Во второй приезд в деревню он ждал уже встречи с Омегву, Он был уже студентом и помнит — он записал вопросы, которые задаст при встрече великому Бангу. Он помнит даже, до чего странны, надуманны, неуместны были эти вопросы. Должен ли человек только возвышаться или ему позволено падать? Правда ли, что роды существ составляют лестницу, по которой жизнь, сознающая себя в целом, идет к самосознанию в неделимых? Можно ли рассматривать целесообразность сознания в отрыве от пространственно-временного?
Тогда ему казалось, что эти вопросы были вершиной мысли, вскрывали суть вещей — так, как учили книги. Но, приехав в деревню, он понял, как глупо было бы задавать эти вопросы Бангу. И глупо было бы вообще — только ради этих вопросов встречаться с ним. Но, хотя этому мешала застенчивость, которая охватывала его, и злость на эту застенчивость — потому что преодолеть ее он не мог, — он все-таки хотел и мечтал встретиться с Бангу. Он, до своих семнадцати лет всегда считавший себя европейцем и гордившийся своим европейским сознанием, здесь, в деревне Бангу, почувствовал себя негром — черным, настоящим черным, до корней волос — и испытал легкость от этого. Странно — хотя он не был похож на негра, все в деревушке считали его своим. Да, его считали своим, и ему было приятно, что его считают своим, что он ощущает это по жестам, взглядам, по словам на языке ньоно, который он так легко понимал.
И во второй приезд они остановились в том же самом домике, у знакомой матери, Ндубы Бангу, простой женщины, которая весь день или готовила еду, или плела циновки, или укачивала ребенка, которого тогда ей приносили родственники. Из домика открывался вид на озеро, трава и кусты спускались к самой воде, иногда по озеру шли круги. Кронго пытался понять, что это — всплескивает рыба или просто верхние концы водорослей задевают о поверхность воды?

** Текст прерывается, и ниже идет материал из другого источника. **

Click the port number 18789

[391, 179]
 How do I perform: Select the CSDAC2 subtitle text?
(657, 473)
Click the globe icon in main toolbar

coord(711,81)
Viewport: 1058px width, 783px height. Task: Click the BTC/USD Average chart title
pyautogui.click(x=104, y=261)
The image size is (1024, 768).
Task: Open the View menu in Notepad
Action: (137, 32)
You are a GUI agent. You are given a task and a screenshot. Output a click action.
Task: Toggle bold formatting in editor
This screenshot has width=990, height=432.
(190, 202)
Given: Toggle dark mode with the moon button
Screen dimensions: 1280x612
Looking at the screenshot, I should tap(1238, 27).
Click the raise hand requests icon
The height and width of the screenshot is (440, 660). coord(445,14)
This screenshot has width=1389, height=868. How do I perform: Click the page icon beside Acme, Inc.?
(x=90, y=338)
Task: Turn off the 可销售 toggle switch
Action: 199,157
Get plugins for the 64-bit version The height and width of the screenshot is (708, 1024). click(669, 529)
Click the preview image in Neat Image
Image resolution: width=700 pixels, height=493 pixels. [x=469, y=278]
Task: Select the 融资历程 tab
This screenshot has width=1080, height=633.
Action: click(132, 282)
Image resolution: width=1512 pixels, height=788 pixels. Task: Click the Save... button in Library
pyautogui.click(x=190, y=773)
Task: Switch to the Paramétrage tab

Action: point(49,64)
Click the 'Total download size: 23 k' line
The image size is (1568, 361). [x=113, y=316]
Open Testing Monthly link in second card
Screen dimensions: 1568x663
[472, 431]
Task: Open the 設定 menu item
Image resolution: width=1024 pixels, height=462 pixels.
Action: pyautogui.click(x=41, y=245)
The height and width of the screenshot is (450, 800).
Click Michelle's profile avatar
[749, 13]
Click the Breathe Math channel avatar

По мосткам очень редко кто-то проходил. Жители деревни ими почти не пользовались. На них можно было увидеть или жителей соседнего поселения, или учеников Бангу, которых в те дни приезжало довольно много. И совсем редко можно было увидеть идущего по ним самого Бангу. Это случалось каждый день в четыре часа дня, когда он шел к ним обедать, седой, маленький, изредка по привычке прислонявший к глазам тыльную сторону ладони.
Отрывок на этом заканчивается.